*Excerpt to read*:
United Nations to hold emergency meeting after suspected chemical attack in Syria
The UN plans to discuss the suspected chemical attack that killed more than 50.
UN ambassador Nikki Haley condemned the attack via Twitter, placing the blame on Syria's president Bashar al-Assad.
"Assad must be held accountable for these barbaric attacks against his own people," Haley wrote.
The Syrian military has denied responsibility.
Government officials have not confirmed what chemical was used to attack these civilians in Khan Sheikhoun early Tuesday morning, but experts agree that video released by Syrian activists showing men, women and children struggling to breathe as rescue workers rush to wash the substance off their bodies suggest that chemical weapons were used.
Rebecca Hersman, the former deputy assistant secretary of defense for countering weapons of mass destruction for the Obama administration, told ABC News that the deployment of chemical weapons in the Syrian conflict represents one of their most widespread uses in modern history and cited continued failure of the international community to hold those responsible to account.
"I think all of the deaths in Syria are incredibly tragic," Hersman said. "The loss of life is almost beyond imagination. But when we see the loss of life tied to the complete failure of an international regime and the unwillingness of the international community to step up and document these cases and discern a path to accountability and make the security council work the way it's supposed to make the OPCW Executive Secretary work the way it's supposed to, then we should be even more disappointed."
White House press secretary Sean Spicer called the attack "an intolerable act" made possible by the "weakness and irresolution" of Donald Trump's predecessor, Barack Obama, as Syria descended into chaos.
"Today's attack is reprehensible and cannot be ignored by the civilized world," Spicer said. "These heinous actions by the Bashar al-Assad regime are a consequence of the past administration's weakness and irresolution. President Obama said in 2012 that he'd establish a red line against the use of chemical weapons and then did nothing. The U.S. stands with our allies across the globe to condemn this intolerable act."
Following a 2013 chemical weapons attack that killed more than 1400 people outside of Damascus which a U.S. government intelligence assessment concluded likely used a nerve agent, the Obama administration threatened retaliation but ultimately called off planned airstrikes after Assad agreed to turn over the majority of his chemical weapons arsenal to the Organization for the Prohibition of Chemical Weapons, an international watchdog group.
Hersman said world leaders should focus on evidence and accountability. She called for immediate investigations to determine what chemicals may have been used and noted that in February Russia vetoed a UN Security Council resolution to impose sanctions on the Syrian government for its repeated use of chemical weapons -- for the seventh time.
Russia has been a key backer of the Assad government, supplying government forces with weapons and, since September 2015, launching air strikes against "all terrorist" targets, though U.S. allies in the region have been mistakenly hit on occasion.
She urged the Trump administration to "press on the Russians" and seize the opportunity to lead.
"The United States needs to lead any effort to build a response and hold parties responsible," Hersman said. "Whether it's to impose sanctions to record and document things for future war crimes or to just stand up and make sure the Assad Regime know that we're watching ... It's urgent that we respond, and it's not enough to that we cast concerns about what happened in the past."

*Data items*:
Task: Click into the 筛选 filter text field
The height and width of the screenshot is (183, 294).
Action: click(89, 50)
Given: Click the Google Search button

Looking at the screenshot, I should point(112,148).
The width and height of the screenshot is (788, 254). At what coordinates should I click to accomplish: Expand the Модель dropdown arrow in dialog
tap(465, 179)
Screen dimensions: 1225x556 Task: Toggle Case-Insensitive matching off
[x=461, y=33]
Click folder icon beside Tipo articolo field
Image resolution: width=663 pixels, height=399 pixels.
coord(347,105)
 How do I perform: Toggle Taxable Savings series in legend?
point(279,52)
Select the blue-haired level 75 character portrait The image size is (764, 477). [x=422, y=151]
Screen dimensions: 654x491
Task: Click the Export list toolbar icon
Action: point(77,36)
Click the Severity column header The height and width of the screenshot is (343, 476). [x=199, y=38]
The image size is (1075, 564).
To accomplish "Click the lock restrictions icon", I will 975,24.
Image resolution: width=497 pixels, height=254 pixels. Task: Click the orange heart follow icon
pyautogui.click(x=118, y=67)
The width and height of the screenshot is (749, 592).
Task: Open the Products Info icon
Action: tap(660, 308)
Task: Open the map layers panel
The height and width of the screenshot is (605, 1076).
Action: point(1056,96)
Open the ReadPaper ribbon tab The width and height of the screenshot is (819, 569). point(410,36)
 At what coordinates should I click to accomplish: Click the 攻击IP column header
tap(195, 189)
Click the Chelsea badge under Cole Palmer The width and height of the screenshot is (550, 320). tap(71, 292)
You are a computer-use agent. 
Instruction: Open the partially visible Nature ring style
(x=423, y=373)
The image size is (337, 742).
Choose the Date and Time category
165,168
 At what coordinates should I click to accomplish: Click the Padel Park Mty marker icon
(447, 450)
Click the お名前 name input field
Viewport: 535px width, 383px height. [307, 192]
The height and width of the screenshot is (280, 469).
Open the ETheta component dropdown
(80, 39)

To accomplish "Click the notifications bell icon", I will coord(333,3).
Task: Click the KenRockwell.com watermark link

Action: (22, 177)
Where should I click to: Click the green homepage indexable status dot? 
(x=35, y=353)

*Tasks and exercises*:
A: Translate this sentence from the article on the suspected chemical attack in Syria into Spanish: "The UN plans to discuss the suspected chemical attack that killed more than 50."
B: According to the article on the suspected chemical attack in Syria, how many people did the 2013 chemical weapons attack outside of Damascus kill?
C: Decide whether each statement agrees with the article on the suspected chemical attack in Syria. Answer yes or no for each, and quote the words from the article that decide it.
(i) The Syrian military has accepted responsibility for the attack.
(ii) Russia has been launching air strikes since September 2015.
(iii) Nikki Haley condemned the attack on Twitter.

*Completed exercise*:
A: La ONU planea debatir el presunto ataque químico que mató a más de 50 personas.

B: More than 1400 people.

C:
(i) No: "The Syrian military has denied responsibility."
(ii) Yes: "since September 2015, launching air strikes against "all terrorist" targets"
(iii) Yes: "condemned the attack via Twitter"